▶ _PROBLEM A_
How many unknowns were in the set of linear equations described in the post on reverse engineering EteRNA's energy model?
▶ _PROBLEM B_
Continue the discussion of reverse engineering EteRNA's energy model from the point where it stops.

▶ _DOCUMENT EXCERPT_
--------------------------------

# Reverse Engineering EteRNA's Energy Model

A few of us have been trying to understand the EteRNA Energy model so as to write better Puzzle Solver scripts and also learn how to design potentially stronger lab candidates. We’ve written up a document on a system for estimating multi-loop energies that was reverse engineered from multi-loop energy values shown by the Puzzle Maker.

The 25-cent version is that multi-loop energies (for unboosted multiloops) seem to be dependent on stem adjacency and stem closure. The system was developed by obtaining a large sample of multi-loops with CG and GC stem closures in the Puzzle Maker, deriving from them a set of linear equations in 19 unknowns (9 cases that are dependent on the number of unbonded Adenines adjacent to each stem closure, times two for CG versus GC orientation, plus a base multi-loop energy) and then solving to determine how much each stem contributes to the multi-loop energy. The factors for non-GC and non-CG stems were determined by noting the energy difference between the CG or GC closures and other closing pairs. This process produced a table that seems to be predictive for unboosted multi-loop closure energies. (No counter-examples have been found.)

A Google Doc (with lots of pretty pictures and tables) has the details. Comments and criticisms are invited.

I very much appreciate this work and your linked document. Thanks!

This seems to be based on 3-junctions; have you looked at 4-junctions and higher?

With this and the quad tables someone could perhaps begin to develop a javascript based energy model for the game.

It works with 3 junctions, 4 junctions, 5 junctions - on all the cases we’ve tried so far. Some of the test cases needed to compute the coefficients needed four and five junctions in order to have enough unique linear equations to fully define all of the unknowns. So, yes, we have looked at 4 and higher.

--------------------------------

▶ _RAW DATA_
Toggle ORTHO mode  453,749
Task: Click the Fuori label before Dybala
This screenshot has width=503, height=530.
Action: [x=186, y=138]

--------------------------------

▶ _WRITTEN REPLY A_
19

▶ _WRITTEN REPLY B_
As for a javascript based energy model for the game, I think internal loops and hairpins have their own peculiarities: this doesn’t cover them. So no 1-loops or 2 loops as yet.

JL - thanks for this. I may not full understand what you are doing here, but it occurred to me that the “ViennaRNA 1.85 vs 2.11” stuff that Jee put on Dev scripts might be used to programmatically generate some of the table data you are creating.

Idea would be to take a known E and structure/seq, loop thru mutations only in NT’s in the structure of interest and use the changing total E to back-calculate what the new Energy was for the structure of interest.

Simple example might be going in w/ ((((…)))) w/ CCCCAAAAGGGG, knowing total E = -5.8 and hairpin (area of interest) is +4.1.
Run Jee’s code on “G” boost (CCCCGAAAGGGG), returns total E = -9.5, so can back calc that a GAAA loop (w/ CG close, of course) is +0.4, i.e. (+4.1-(9.5-5.8)) .
Could rapidly mutate thru all the hairpin NT’s to build the table.

You’d have to check that new seq was still original struct (not a mis-fold), but it may be a quick way to build table rapidly.

I think a particularly strong “base” structure might allow a large # of permutations to be captured (i.e. not discarded b/c of mis-folds).

Note - I’m ignoring the 1.85 vs 2.11, but no reason couldn’t build both tables.

Yes. It’s a fine idea. One needs to compensate for the change in energy of the closing stack cell and as you say, make sure that the target shape still forms. It also can produce a lot of data, and reducing it down to the meaningful bits is still a task, but it can help with automating some of the data collection.

I’ve played with this approach for 2-2 loops, but haven’t had time to complete the project. I don’t have as much time for EteRNA and scripting these days.

EteRNA uses the Vienna 1.8.5 Energy Model. The source code for this model is available from the Vienna University website: “http://www.tbi.univie.ac.at/~ivo/RNA/…”. I’ve been reverse engineering the C code to learn how EteRNA works. I’ve also found the Windows executables for the Vienna toolset (“http://www.tbi.univie.ac.at/~ivo/RNA/…”) very helpful.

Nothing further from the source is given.